New figures indicate the bill for a massive expansion of the UK’s armed drone fleet has almost doubled in six months to $1 billion.
The government outlined plans to buy more than 20 new drones last year, and in April announced details of the procurement, stating it was buying a set of Reaper drones from the US and the total cost of the deal would be £415m ($520m).
Late last month, the US released its own announcement about the deal – stating it had approved the possible sale and the estimated cost would be $1bn (£790m).
The money would be spent on up to 26 drones as well as the kit required to fly them, said the US. The UK currently has 10 armed drones, five of which have only been in operation since 2014 following much criticised delays, which the new drones will replace.
The Ministry of Defence (MoD) insists the price of the deal has not doubled. It told the Bureau the $1bn figure was simply the maximum price the sale could cost if the UK buys everything the US is offering. The Americans have agreed in principle to sell the UK 16 drones with an option of 10 more, and eight ground control stations, with an option for four more. The MoD would not say how many drones it was planning to buy and how much they would cost, saying only that negotiations were ongoing and “the figures published are not comparable.”
Armed drone fleet doubling to meet terrorist threat
However previously published government information indicates it is likely the UK will go for the full deal of 26 drones and 18 ground stations, or at least something approaching it. The 2015 Strategic Defence and Security Review said the UK would have “more than 20” armed drones by 2025, and the new fleet will replace the existing Reapers.
The Reaper drone is both a hunter-killer and an intelligence-gathering platform. It can fly for hours on end, orbiting far above the battlefield hoovering up information through its infrared and TV camera, and array of other sensors. It can also take out targets with Hellfire anti-tank missiles or 500lb laser guided bombs.
Protector more advanced than Reapers
RAF officers began flying armed drones in 2005, embedded with US units and operating American aircraft over Iraq and Afghanistan. The RAF has flown its own Reaper drones since 2007 – in Afghanistan until 2014, and now over Iraq and Syria.
The new batch of drones are a more advanced version of the ten Reapers already in the UK’s armoury. They can fly further and for longer in worse conditions, and carry more bombs.
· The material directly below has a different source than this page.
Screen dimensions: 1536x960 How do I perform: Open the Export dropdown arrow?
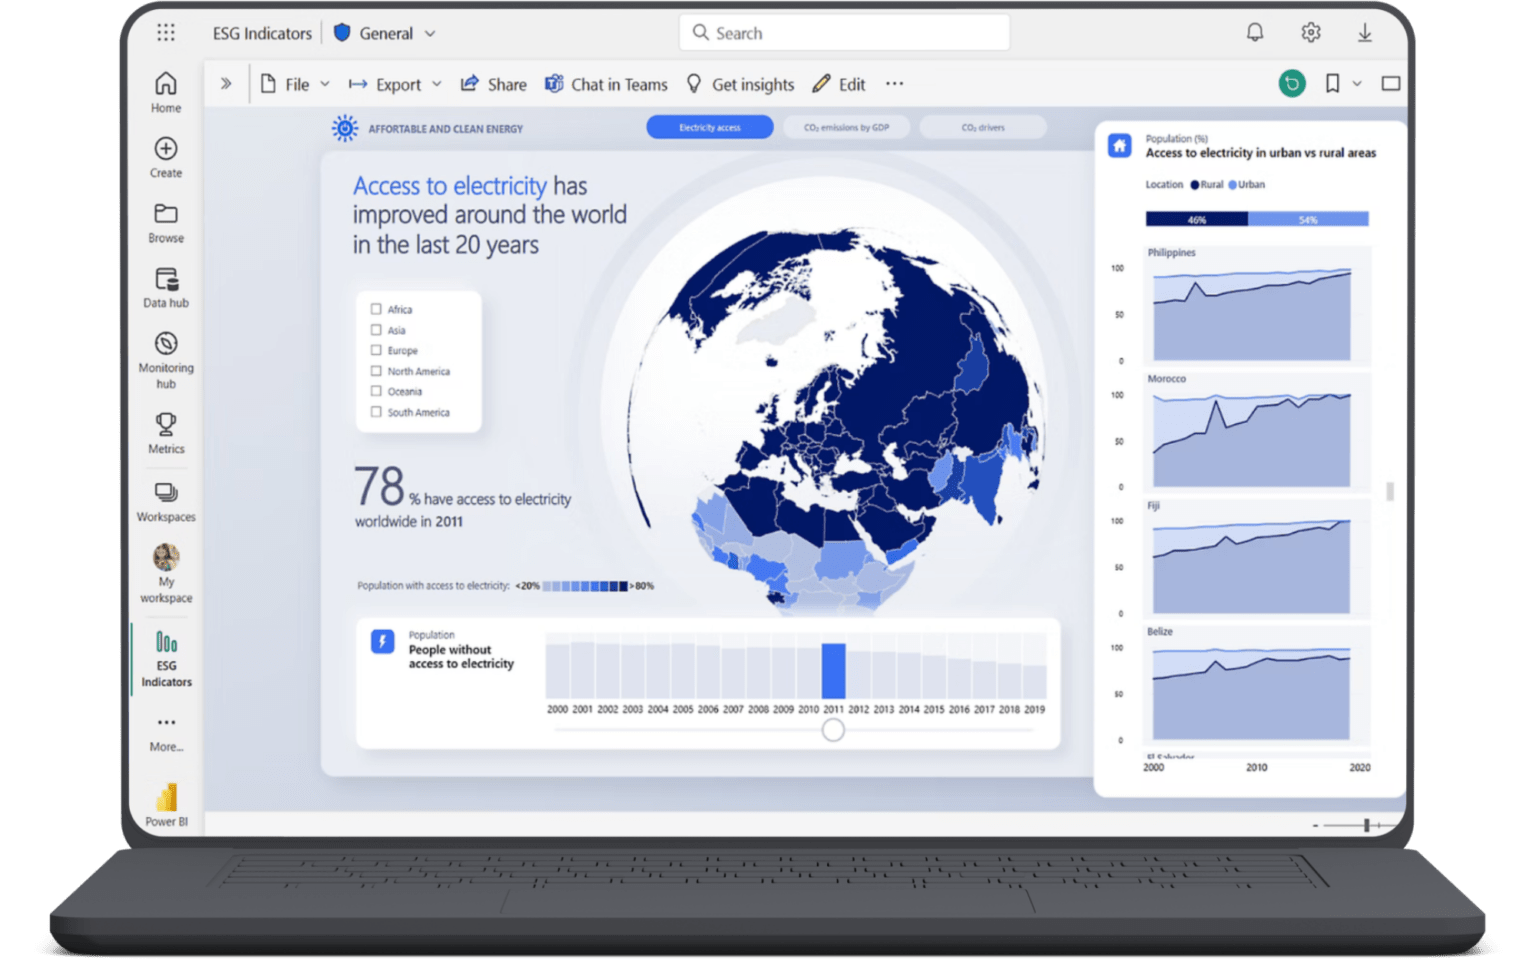(x=436, y=85)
And if the ongoing development work by manufacturer General Atomics Aeronautical Systems comes to fruition, they will be able to fly in European airspace, unlike the current fleet.
The Reapers Britain is using at the moment were bought as an “Urgent Operational Requirement” for the Afghan war. They are not certified to fly in UK airspace however one of the MoD’s key requirements for its new program is that the aircraft have the necessary safety equipment to be certified to fly in UK airspace.